*WORK TO COMPLETE*
Look below for the line that has "Click the 安装(I)". Set down the lines from there through the line that has "Open the Dashboard", exactly as written.

[Stored records]
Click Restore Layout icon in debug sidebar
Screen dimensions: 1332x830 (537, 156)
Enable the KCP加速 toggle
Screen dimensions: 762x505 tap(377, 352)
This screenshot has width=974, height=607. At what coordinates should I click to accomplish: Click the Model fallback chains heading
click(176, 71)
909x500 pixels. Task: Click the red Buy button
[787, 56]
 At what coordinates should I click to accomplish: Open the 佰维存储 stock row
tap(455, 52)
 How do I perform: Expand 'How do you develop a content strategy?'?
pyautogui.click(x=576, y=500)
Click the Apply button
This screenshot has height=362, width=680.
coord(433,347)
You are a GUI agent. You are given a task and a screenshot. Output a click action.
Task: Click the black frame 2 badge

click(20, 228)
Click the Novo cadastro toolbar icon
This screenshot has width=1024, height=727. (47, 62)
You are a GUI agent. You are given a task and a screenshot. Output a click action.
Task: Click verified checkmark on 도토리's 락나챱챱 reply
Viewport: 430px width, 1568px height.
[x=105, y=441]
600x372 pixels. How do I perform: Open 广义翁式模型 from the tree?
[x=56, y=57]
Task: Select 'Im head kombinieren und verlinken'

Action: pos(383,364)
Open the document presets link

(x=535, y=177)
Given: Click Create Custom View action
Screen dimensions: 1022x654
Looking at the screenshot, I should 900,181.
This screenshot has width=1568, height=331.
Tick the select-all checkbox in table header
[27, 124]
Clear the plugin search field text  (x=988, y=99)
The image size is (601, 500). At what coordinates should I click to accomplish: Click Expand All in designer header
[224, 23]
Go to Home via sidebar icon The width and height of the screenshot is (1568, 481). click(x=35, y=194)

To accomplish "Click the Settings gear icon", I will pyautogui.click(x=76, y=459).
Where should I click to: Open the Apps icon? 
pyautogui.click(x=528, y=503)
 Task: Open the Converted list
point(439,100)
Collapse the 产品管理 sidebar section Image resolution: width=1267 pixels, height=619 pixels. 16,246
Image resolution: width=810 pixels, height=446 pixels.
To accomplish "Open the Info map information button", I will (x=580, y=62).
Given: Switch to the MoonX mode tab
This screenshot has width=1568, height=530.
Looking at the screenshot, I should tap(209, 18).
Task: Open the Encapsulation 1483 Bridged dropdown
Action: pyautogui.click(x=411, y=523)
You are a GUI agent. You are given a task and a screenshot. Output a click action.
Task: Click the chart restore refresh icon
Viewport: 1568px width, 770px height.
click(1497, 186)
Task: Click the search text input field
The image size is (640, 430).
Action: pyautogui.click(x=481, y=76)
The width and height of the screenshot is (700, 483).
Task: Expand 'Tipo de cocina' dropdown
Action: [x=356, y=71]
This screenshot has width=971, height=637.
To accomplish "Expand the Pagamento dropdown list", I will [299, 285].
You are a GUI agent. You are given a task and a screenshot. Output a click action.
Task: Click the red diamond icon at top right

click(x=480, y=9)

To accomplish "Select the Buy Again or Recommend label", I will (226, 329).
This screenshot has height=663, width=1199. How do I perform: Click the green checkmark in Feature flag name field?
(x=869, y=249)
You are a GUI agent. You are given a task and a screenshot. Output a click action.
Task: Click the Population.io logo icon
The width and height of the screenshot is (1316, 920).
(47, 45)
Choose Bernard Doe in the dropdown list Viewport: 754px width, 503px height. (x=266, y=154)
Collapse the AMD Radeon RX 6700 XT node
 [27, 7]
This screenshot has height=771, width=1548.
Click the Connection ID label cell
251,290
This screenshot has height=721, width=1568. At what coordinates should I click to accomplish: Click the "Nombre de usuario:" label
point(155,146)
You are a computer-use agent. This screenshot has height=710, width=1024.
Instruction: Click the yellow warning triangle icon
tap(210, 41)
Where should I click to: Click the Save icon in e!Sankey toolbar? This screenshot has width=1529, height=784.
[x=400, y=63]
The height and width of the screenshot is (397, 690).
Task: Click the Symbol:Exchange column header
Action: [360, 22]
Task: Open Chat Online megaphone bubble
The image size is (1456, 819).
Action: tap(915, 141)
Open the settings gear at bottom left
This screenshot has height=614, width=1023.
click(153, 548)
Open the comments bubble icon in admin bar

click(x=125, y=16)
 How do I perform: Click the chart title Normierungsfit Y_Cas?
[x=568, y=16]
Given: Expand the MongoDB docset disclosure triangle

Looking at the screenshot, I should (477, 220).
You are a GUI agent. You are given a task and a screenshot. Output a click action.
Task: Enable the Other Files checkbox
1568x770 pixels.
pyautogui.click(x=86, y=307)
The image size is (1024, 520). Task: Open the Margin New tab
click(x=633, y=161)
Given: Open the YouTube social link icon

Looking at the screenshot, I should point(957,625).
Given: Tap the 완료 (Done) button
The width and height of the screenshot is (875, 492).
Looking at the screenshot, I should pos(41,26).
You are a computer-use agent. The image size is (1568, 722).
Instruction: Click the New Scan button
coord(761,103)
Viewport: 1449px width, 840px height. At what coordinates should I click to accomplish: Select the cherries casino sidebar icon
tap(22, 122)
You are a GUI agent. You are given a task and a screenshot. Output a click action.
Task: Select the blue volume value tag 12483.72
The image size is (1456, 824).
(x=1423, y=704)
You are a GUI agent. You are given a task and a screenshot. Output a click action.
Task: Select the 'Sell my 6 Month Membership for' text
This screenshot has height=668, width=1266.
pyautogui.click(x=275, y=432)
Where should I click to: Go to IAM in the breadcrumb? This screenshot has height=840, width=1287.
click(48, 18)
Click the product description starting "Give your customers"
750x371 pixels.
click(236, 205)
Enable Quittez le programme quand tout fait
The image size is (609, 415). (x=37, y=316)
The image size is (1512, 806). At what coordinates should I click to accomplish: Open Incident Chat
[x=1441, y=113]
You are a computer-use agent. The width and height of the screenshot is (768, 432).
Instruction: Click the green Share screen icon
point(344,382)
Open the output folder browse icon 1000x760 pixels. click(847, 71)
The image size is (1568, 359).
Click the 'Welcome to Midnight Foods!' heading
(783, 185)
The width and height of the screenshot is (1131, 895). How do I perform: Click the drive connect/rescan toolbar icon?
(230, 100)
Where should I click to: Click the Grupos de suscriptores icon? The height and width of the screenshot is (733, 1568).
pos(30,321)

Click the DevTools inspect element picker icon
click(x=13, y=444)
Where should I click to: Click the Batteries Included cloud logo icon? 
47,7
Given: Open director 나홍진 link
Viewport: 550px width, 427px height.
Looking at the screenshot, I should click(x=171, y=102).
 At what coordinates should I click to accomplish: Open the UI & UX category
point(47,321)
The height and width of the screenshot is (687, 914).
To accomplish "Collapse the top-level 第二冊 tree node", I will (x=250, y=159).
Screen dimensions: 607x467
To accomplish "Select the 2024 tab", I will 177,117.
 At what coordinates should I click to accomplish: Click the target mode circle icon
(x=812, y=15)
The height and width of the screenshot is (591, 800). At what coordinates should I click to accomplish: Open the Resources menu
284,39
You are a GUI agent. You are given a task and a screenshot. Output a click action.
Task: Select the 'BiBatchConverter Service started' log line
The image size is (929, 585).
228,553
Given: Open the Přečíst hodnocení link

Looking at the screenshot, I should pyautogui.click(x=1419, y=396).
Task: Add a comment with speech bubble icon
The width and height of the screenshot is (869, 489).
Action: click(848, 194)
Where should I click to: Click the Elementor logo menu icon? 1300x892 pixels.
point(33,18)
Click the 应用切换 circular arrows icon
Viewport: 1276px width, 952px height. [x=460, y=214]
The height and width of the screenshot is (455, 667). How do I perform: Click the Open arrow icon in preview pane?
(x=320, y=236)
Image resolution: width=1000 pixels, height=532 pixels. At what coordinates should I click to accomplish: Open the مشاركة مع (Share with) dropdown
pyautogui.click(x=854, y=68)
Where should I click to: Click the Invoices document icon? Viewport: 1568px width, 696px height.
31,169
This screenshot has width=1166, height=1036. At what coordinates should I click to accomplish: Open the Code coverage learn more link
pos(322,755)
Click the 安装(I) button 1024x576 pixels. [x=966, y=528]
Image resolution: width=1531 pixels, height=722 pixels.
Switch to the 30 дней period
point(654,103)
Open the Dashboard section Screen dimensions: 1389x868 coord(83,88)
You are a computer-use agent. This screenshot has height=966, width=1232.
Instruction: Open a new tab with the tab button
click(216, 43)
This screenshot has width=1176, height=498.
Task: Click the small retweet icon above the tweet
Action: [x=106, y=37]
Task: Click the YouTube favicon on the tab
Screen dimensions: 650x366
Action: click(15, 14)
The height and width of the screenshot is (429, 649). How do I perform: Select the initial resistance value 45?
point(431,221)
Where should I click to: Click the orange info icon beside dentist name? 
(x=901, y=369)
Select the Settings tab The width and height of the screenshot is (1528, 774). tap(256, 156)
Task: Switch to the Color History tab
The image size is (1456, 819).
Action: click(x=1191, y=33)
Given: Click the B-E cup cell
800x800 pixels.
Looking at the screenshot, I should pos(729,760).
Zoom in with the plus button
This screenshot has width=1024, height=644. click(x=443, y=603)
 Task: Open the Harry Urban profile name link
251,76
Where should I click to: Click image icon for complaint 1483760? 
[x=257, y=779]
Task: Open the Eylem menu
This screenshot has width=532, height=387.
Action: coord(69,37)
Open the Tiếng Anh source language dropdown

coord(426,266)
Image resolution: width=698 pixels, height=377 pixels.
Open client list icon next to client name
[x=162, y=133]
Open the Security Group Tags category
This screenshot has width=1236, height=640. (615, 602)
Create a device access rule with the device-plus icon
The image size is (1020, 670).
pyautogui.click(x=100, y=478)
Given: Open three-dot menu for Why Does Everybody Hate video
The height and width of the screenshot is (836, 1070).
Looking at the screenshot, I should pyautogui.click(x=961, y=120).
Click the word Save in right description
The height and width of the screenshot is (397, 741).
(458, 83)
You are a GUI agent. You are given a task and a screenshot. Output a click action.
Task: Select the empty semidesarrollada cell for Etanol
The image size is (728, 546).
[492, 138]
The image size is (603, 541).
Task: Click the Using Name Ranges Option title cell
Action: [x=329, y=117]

*SOLUTION TO THIS PROBLEM*
Click the 安装(I) button 1024x576 pixels. [x=966, y=528]
Image resolution: width=1531 pixels, height=722 pixels.
Switch to the 30 дней period
point(654,103)
Open the Dashboard section Screen dimensions: 1389x868 coord(83,88)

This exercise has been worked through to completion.